If you ask how much stock is the best to get, you might never find an answer, let alone an accurate one. You might want to change your question. Instead, ask about the factors that affect the stocks in your portfolio. Investors should consider many factors such as the location and type of investment, the investment’s time horizon, market conditions, propensity for reading market news and being updated with the holdings. These considerations should go first before the investor can come up with the correct number of stocks.

Systematic and unsystematic risk

Most investors diversify their portfolios by choosing different investment vehicles because they want to avoid massive risk exposures. With that being said, they engage in unsystematic risk. It is a risk that is relative to a specific company or industry. If there is an unsystematic risk, we also have systematic risk. It is something that investors cannot diversify. Why? To explain this, let us cite an example. Some risks involve economic downturns that hurt the stock market.

A theory called “Modern Portfolio” says that it can avoid unsystematic risks if the portfolio is well-diversified. In fact, it can even help prevent these risks to a level as if they do not exist. All of this can be possible while expecting a return from a portfolio that has massive risk.

How about transaction costs?

An investor with more systematic risk for a potentially high return does not experience more return potential for unsystematic risk. More equities in your portfolio mean lesser unsystematic risk exposure. For instance, a portfolio that holds three stocks from the same industry is riskier than having 15 stocks from different sectors and industries.

But if owning more stocks from different sectors and industries is less risky, does that mean I should pay more transaction fees? The transaction fee is also something that an investor should consider because it can add up in the long run. So, there is a need to keep stocks at a minimum or a decent number. We cannot give an accurate number. However, we can say that the number of stocks that move around in the US freely is approximately 20 to 30. When commissions and costs were higher, a research states that a 20 to 30 range of stocks is a decent number for this question.

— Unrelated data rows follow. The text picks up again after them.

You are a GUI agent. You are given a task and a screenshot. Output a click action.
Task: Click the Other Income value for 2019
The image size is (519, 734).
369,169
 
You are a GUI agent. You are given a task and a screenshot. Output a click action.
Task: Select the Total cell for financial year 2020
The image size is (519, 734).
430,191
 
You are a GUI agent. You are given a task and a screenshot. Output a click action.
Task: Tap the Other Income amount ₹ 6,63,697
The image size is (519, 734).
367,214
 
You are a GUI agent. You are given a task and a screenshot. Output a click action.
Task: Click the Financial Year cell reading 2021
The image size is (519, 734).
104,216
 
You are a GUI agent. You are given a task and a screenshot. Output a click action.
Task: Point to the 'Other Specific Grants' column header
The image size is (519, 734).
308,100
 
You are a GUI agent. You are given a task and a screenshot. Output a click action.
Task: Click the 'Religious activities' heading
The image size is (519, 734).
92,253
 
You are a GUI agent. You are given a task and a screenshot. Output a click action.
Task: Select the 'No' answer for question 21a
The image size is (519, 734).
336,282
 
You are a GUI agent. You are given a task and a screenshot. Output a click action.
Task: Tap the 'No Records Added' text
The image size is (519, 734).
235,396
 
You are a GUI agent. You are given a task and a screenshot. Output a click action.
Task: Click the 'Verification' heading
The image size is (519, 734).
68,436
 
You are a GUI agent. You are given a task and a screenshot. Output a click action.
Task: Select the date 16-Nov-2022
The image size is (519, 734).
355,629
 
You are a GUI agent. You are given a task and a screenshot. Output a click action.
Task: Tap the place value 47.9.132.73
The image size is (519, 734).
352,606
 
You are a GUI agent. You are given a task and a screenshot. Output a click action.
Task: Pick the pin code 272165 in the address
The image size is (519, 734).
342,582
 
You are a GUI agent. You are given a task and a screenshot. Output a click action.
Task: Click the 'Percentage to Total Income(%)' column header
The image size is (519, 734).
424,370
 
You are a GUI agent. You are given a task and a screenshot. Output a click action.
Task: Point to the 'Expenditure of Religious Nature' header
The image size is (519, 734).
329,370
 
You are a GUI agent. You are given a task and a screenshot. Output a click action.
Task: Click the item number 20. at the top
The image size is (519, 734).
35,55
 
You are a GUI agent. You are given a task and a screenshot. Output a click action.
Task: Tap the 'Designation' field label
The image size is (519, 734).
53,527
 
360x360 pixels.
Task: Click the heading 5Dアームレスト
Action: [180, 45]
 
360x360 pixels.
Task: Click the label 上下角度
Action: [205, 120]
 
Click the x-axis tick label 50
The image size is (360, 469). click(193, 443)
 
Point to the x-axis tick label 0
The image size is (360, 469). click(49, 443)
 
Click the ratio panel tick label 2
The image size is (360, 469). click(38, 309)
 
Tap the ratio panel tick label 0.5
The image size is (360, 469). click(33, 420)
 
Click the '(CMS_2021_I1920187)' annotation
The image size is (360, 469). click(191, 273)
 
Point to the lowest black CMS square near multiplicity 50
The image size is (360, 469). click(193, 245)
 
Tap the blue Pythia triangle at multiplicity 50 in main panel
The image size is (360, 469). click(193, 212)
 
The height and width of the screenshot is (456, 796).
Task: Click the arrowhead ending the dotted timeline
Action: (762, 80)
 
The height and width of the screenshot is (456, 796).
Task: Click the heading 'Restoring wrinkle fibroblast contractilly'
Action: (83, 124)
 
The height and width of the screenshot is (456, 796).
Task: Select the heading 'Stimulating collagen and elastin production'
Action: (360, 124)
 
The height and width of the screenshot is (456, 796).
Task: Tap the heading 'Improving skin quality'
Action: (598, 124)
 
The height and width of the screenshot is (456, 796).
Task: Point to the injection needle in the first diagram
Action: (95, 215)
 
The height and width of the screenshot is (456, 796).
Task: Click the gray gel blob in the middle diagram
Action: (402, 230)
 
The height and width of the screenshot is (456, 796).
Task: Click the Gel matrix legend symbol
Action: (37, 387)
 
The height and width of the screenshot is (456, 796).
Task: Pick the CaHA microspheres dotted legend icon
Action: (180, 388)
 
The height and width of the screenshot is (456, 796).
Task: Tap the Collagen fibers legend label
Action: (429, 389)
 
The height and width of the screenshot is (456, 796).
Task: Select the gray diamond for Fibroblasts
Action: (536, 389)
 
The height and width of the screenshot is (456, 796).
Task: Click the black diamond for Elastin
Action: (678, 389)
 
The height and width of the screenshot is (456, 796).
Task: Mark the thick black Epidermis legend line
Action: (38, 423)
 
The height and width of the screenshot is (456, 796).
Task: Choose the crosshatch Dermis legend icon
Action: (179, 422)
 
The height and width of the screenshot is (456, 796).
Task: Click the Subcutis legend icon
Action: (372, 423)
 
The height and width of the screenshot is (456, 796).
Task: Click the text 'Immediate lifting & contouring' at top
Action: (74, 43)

New studies are saying that an investor should take advantage of low transaction fees from online brokers. There is no exact number, but they suggest that holding more or less 50 stocks will be good for a portfolio. However, let us not forget that these stock market facts that we have in the past and today may not be the same in the following decades.

At the end of the day

Most investors would keep 15 to 20 stocks as a minimum. Some investors who do not want to do extensive research may turn to index funds and ETFs to diversify their portfolios easily and quickly. These are investment vehicles that allow an investor to buy a basket of stocks in a single transaction.